MUÉSTRAME, NO ME CUENTES


Aquí tienen los textos que salieron en el video con ese nombre, para que puedan echar un vistazo con calma. Pueden ver cómo de "contar" una acción, una actitud o una emoción, pasamos a mostrarla, usando descripciones y otros recursos para transmitir algo más al lector.



A María le gustaba Ricardo pero le ponía nerviosa. Cuando él llego, los tres se fueron.


María lo vio llegar y de pronto la pelea con su madre dejó de tener importancia. Se pasó la lengua por los incisivos para asegurarse de no tener lápiz labial en ellos y trató de asumir la postura más casual que su emoción le permitiera. Ensayó una sonrisa y luego decidió ponerse seria. Carraspeó para no quedarse sin voz cuando él llegara con esos ojos, esa sonrisa, ese paso tan firme… Otra vez estaba sonriendo. Ricardo le tendió la mano y el contacto la hizo contener el aire. Se apresuró a soltarlo para que no creyera que lo retenía más de lo necesario, y los tres se fueron.



Me sentía furioso. No podía ni hablar.


Sentía el cuerpo caliente y tenía las manos tiesas; no cerradas en puños, por la artritis, sino en forma de garras, y las garras también podían destrozar, arrancar jirones de piel, separar músculo de hueso. Un aura roja me rodeaba y deseé que no se me acercara nadie: el espacio a mi alrededor estaba sembrado de minas antipersonales y estallarían con cualquier mal comentario, con cualquier mal gesto. No podía ni hablar.



El hombre de la barra estaba muy impaciente.


No se limitaba a tamborilear los dedos en la barra, como es el gesto usual: su pie se movía al mismo ritmo y golpeaba la madera. Por si esto no bastara, comenzó a carraspear; carraspeaba, golpeaba, tamborileaba, y alcancé a ver que incluso alzaba las cejas a un ritmo similar. Miró su muñeca, aunque no vi que llevara reloj, y se cambió de silla muchas veces.

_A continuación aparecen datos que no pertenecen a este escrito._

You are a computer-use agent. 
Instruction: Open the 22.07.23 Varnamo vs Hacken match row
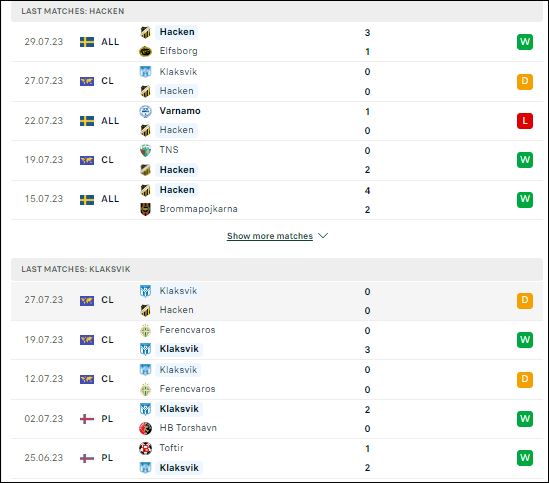point(277,121)
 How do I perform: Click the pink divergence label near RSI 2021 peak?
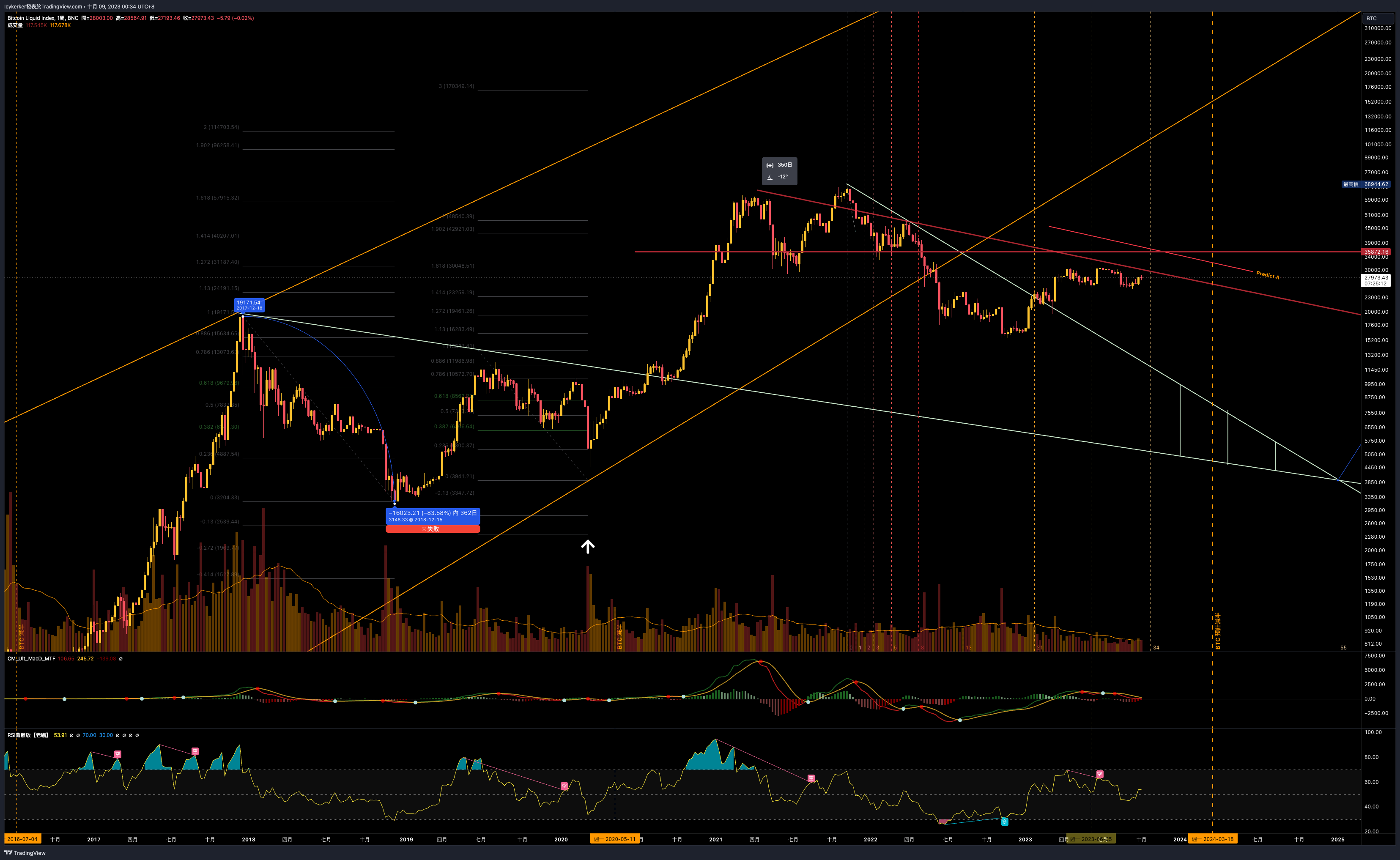(x=811, y=778)
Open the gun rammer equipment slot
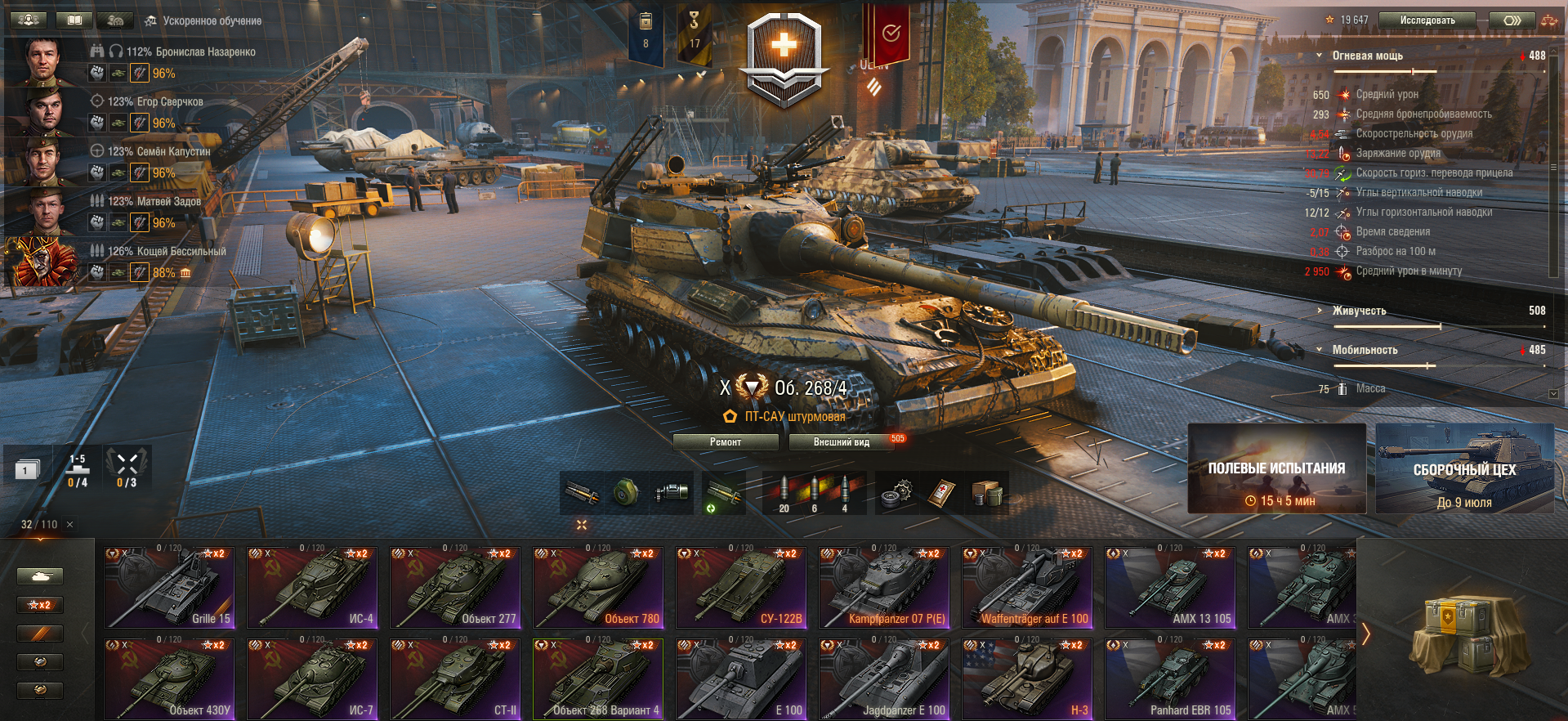This screenshot has height=721, width=1568. coord(582,493)
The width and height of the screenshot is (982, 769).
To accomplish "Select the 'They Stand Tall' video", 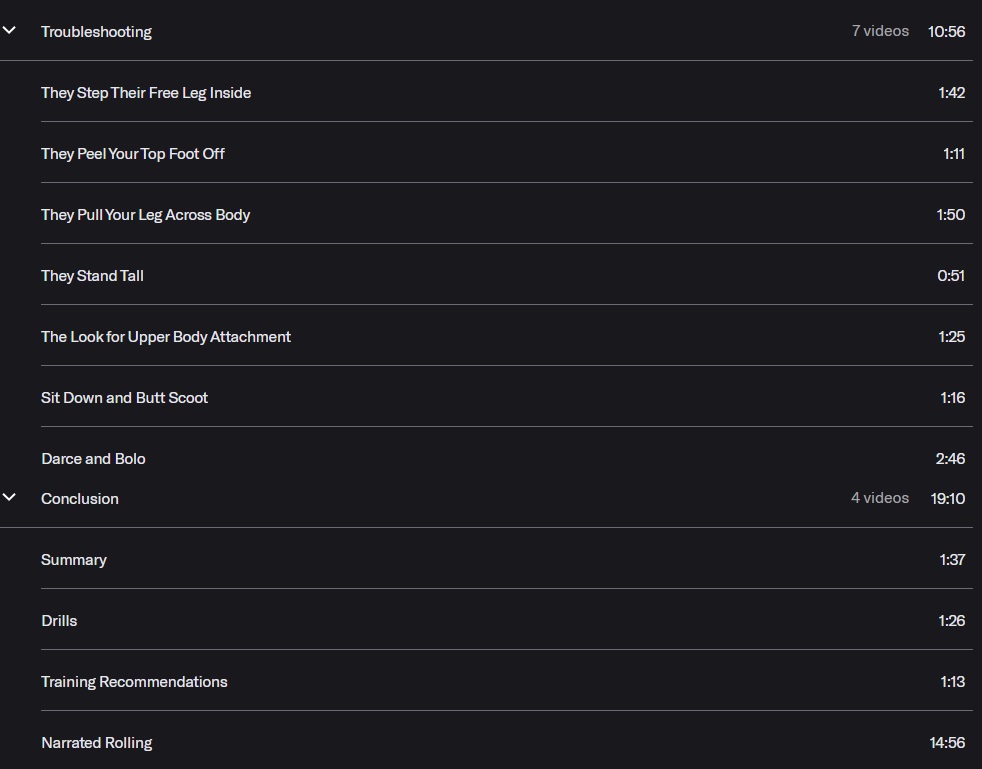I will point(92,276).
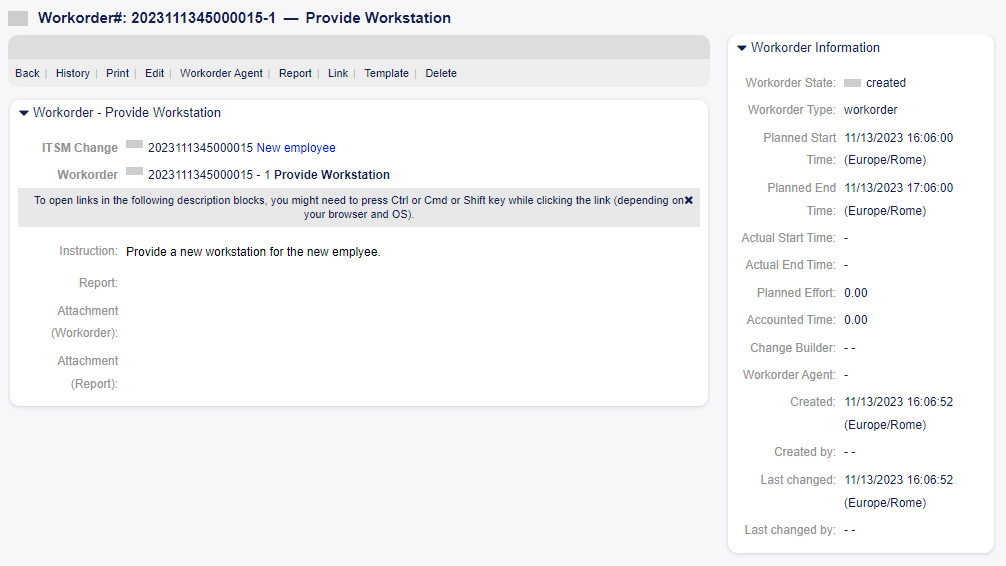This screenshot has height=566, width=1006.
Task: Click the Back menu item
Action: click(27, 73)
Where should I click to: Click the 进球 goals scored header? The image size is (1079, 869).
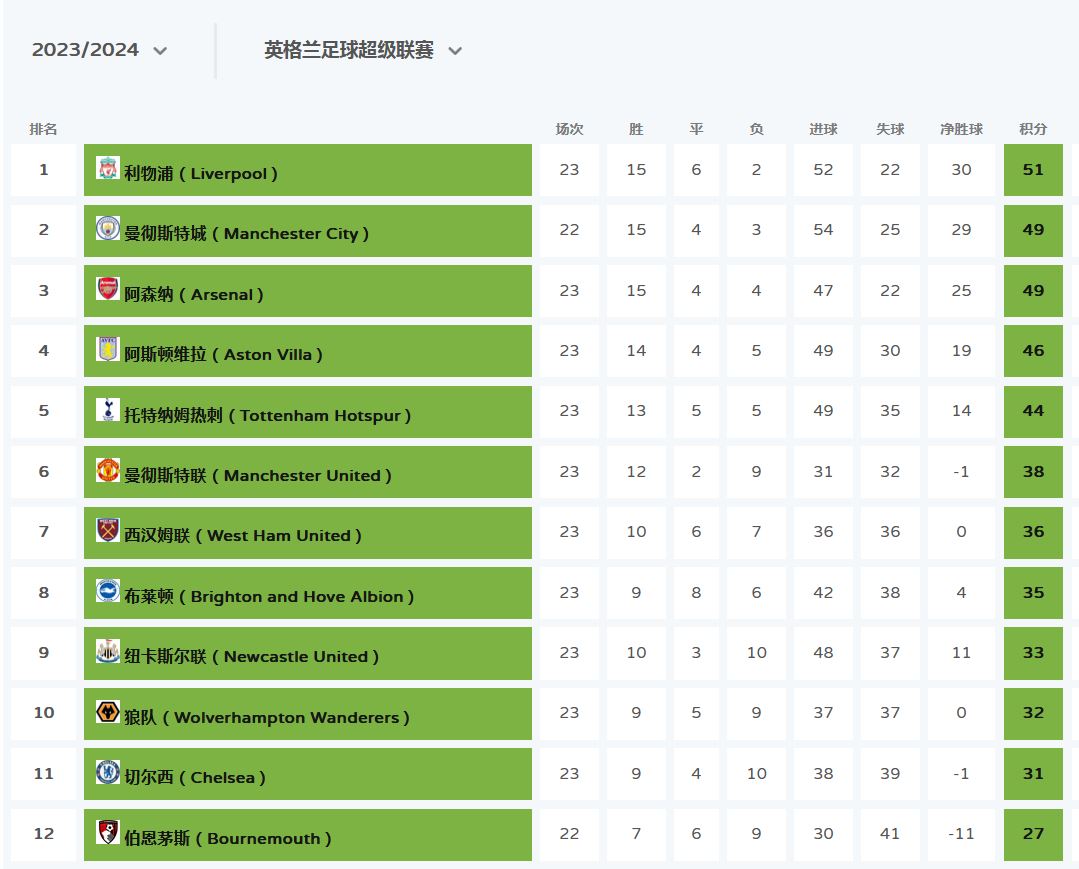click(x=823, y=129)
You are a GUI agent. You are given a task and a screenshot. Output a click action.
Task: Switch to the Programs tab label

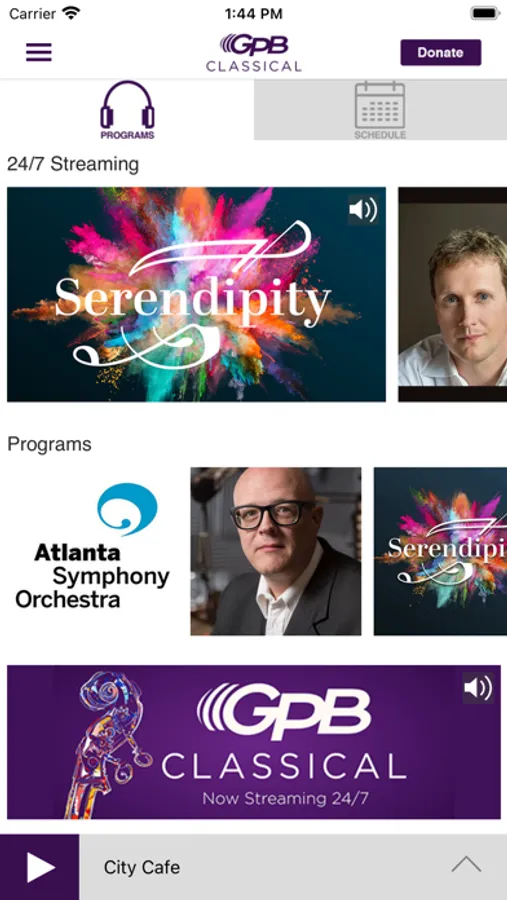click(x=127, y=136)
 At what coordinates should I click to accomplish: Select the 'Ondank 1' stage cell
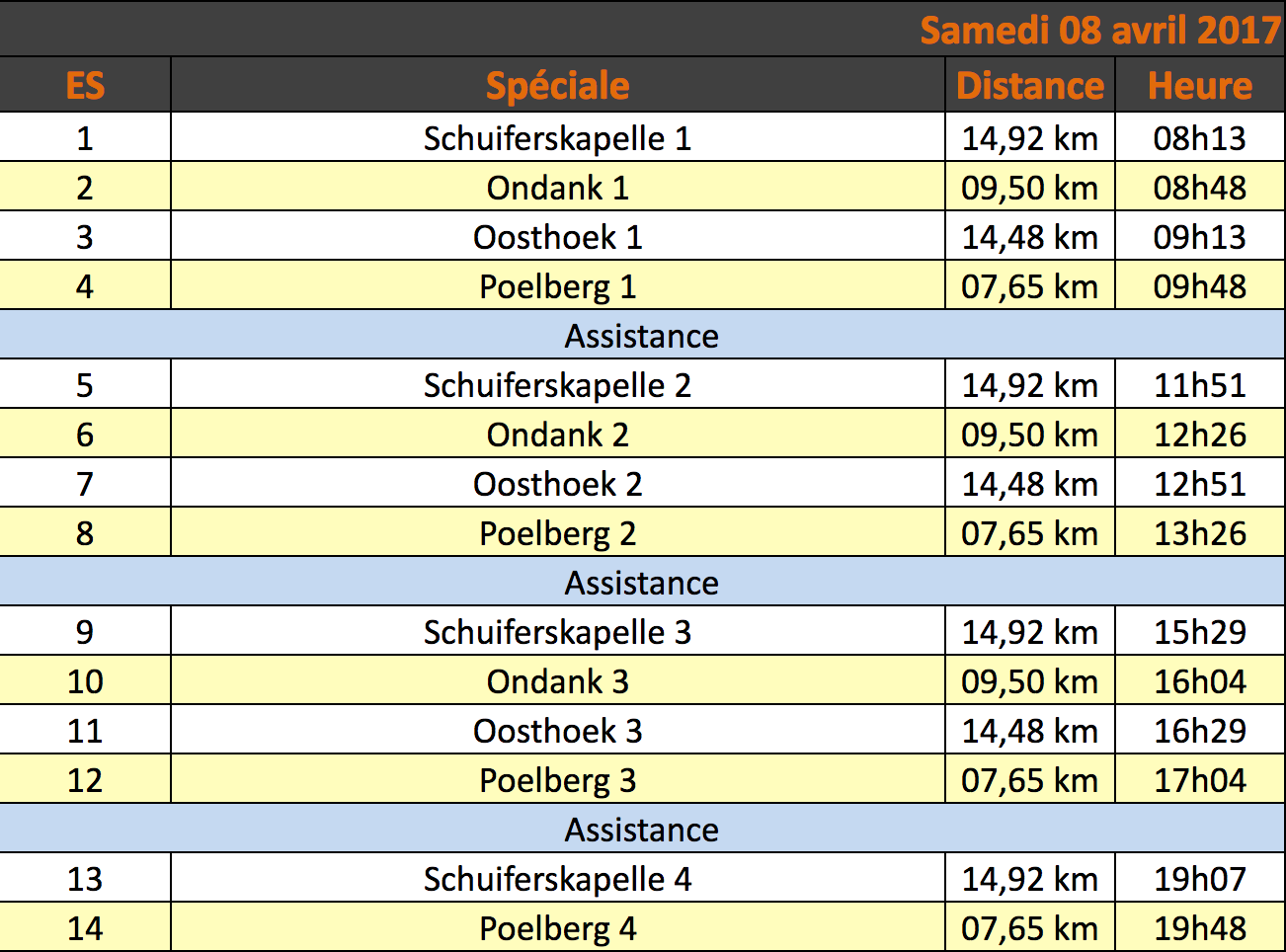pyautogui.click(x=558, y=187)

Bajó del coche y miró a su alrededor. Esa calle era tétrica.


Bajó del coche y miró a su alrededor. Todavía no anochecía y esa calle ya parecía más oscura que el resto de la ciudad. Había gente, pero andaban con las cabezas hundidas entre los hombros, mirando a un lado y al otro como si esperaran que una bestia saliera por la ventana rota de alguno de esos edificios viejos y angulosos, con boquetes en las paredes como bocas abiertas.



Se acostó en la cama pero no podía dormir. Estaba pensando en demasiadas cosas.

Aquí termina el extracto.